A step in the wrong direction

By Hani Sabra

Assahifa al-Ousbouiya weekly, Morocco
May 5 , 2005


Arabic Version

Maverick journalist Ali Lmrabet once again finds himself under attack by Moroccan authorities. In a shocking move last week, a Rabat court banned him from practicing journalism for 10 years for defaming a pro-government group. The crude verdict is the kind of punishment one would expect Cuba or China to undertake in order to silence dissidents. The court’s decision certainly contradicts public statements made by Moroccan officials committing to democracy and a free press. Just last month, in an effort to put the Morocco’s reformist credentials on display, Minister of Communications Nabil Benabdallah announced that the government had agreed in principle to amend the country’s harsh press law by canceling the penalty of imprisonment for journalists.

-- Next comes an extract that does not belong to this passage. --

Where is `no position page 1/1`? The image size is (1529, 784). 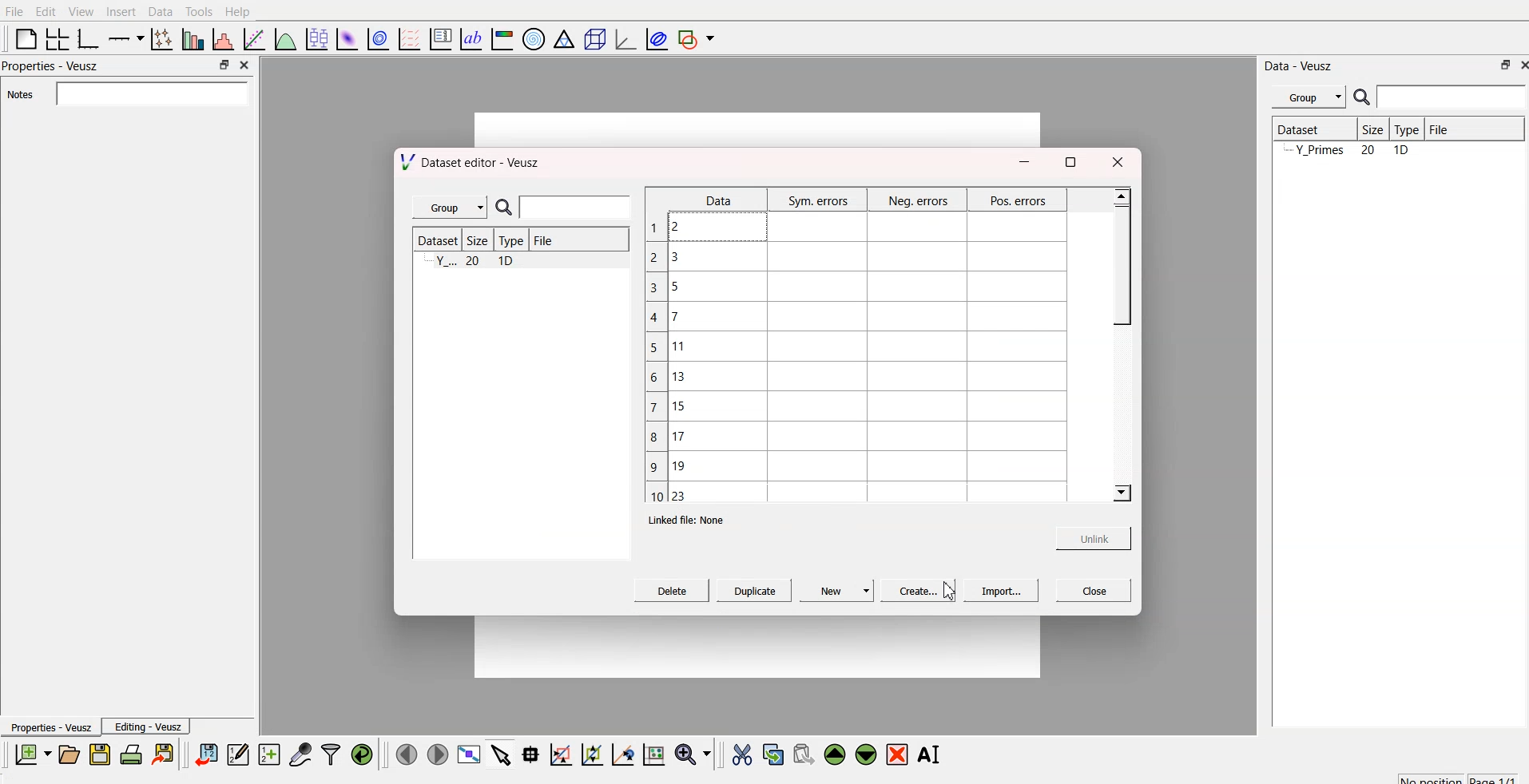
no position page 1/1 is located at coordinates (1450, 776).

The case against Lmrabet is a move in the wrong direction.

Lmrabet’s recent ordeal is as peculiar as it is distressing. The journalist was found guilty of defaming a little known pro-government organization in an article he wrote for the Spanish daily El Mundo last November. In the article, which never mentioned the organization that sued him, Lmrabet referred to the Saharawi people living in camps in the Algerian city of Tindouf as refugees, contradicting the Moroccan government’s position that they are prisoners of the independence movement Polisario Front.

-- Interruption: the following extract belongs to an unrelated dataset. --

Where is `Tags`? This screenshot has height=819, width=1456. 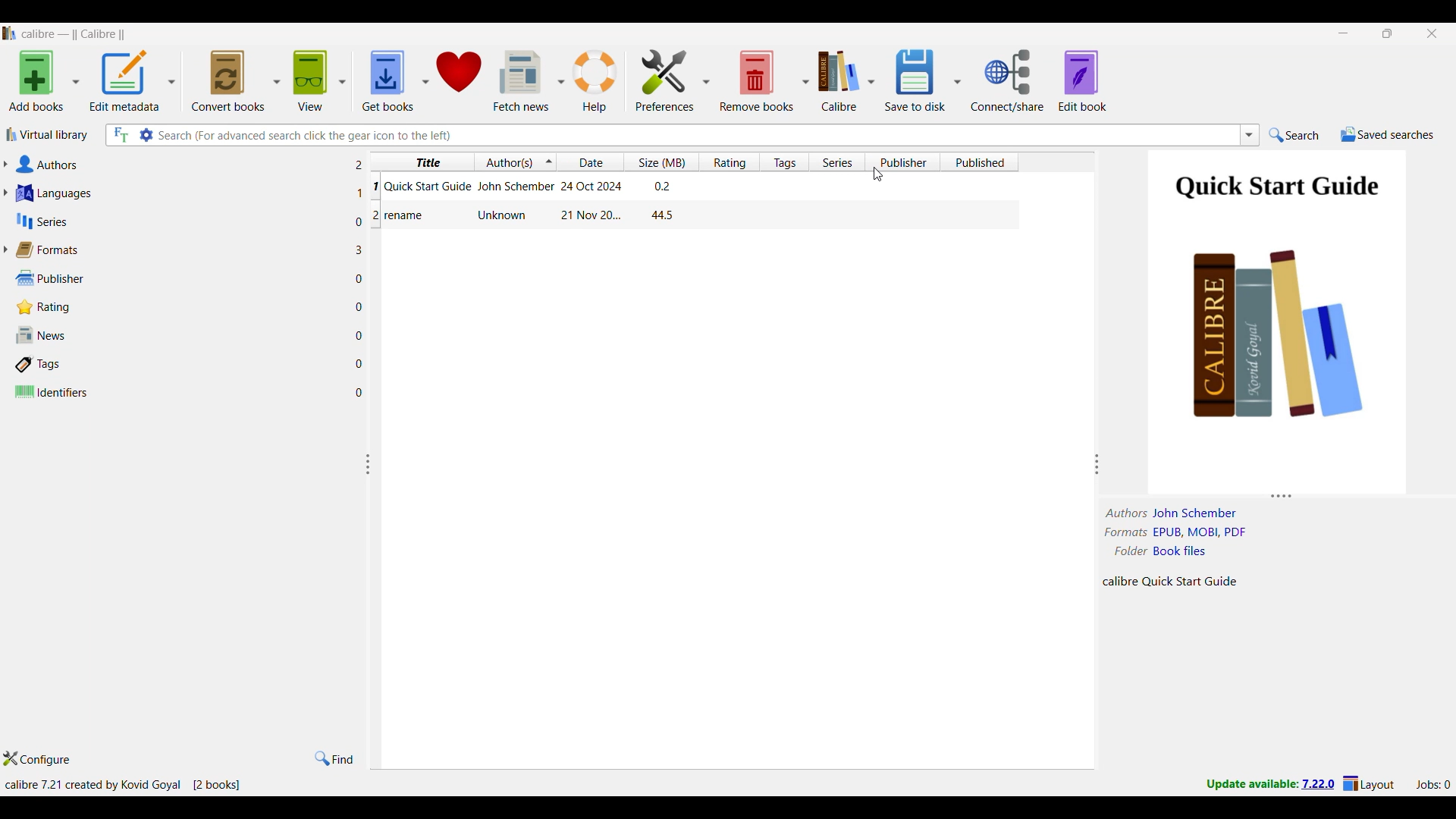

Lmrabet has had a long history of problems with the government. In 2003, he spent nearly nine months behind bars for publishing articles and cartoons in his now-shuttered weeklies that lampooned the monarchy, and interviewed an opponent of the king who challenged the government line on the Western Sahara, a taboo for Moroccan journalists.

The lawsuit launched this April, nearly four months after the article’s initial publication, moved with breathtaking speed and followed months of official foot-dragging to deny Lmrabet a license to launch a new weekly—the real reason Lmrabet suspects he is being targeted. Meanwhile, pro-government newspapers launched withering personal attacks on Lmrabet, repeatedly accusing him of being traitor. One newspaper asserted, incorrectly, that Lmrabet is an Algerian citizen (because his statements about Tindouf.)

So far, Moroccan authorities have sidestepped responsibility for Lmrabet’s punishment, stating that it was an independent judicial decision (although one minister said in a television interview that the sentence against Lmrabet was just.)

The official silence in condemning this unjust punishment speaks volumes. A free press is a hallmark of a democracy and banning a journalist from practicing his profession is an unacceptable act. It’s certainly not to be expected from country claiming to be transitioning to democracy. It sends the wrong message to journalists in Morocco and to the international community. It fosters a press that self-censors for fear of suffering a similar fate.

If Morocco is serious about democratic reform and embracing a free press it should act decisively and condemn the punishment handed down against Ali Lmrabet. The Moroccan government should do all in its power to ensure that sanctions imposed against him are dropped and that legal reforms are initiated to prevent such cases from occurring again in the future. The government would make a definitive statement in support of press freedom by ending the harassment of Lmrabet and allowing him to begin publishing again.

Since King Muhammad VI’s ascent to the throne in 1999, Moroccan authorities have taken pains to say that they are moving toward democracy. Meaningful action would prove this.

Hani Sabra is research associate for the Middle East and North Africa program at the Committee to Protect Journalists in New York.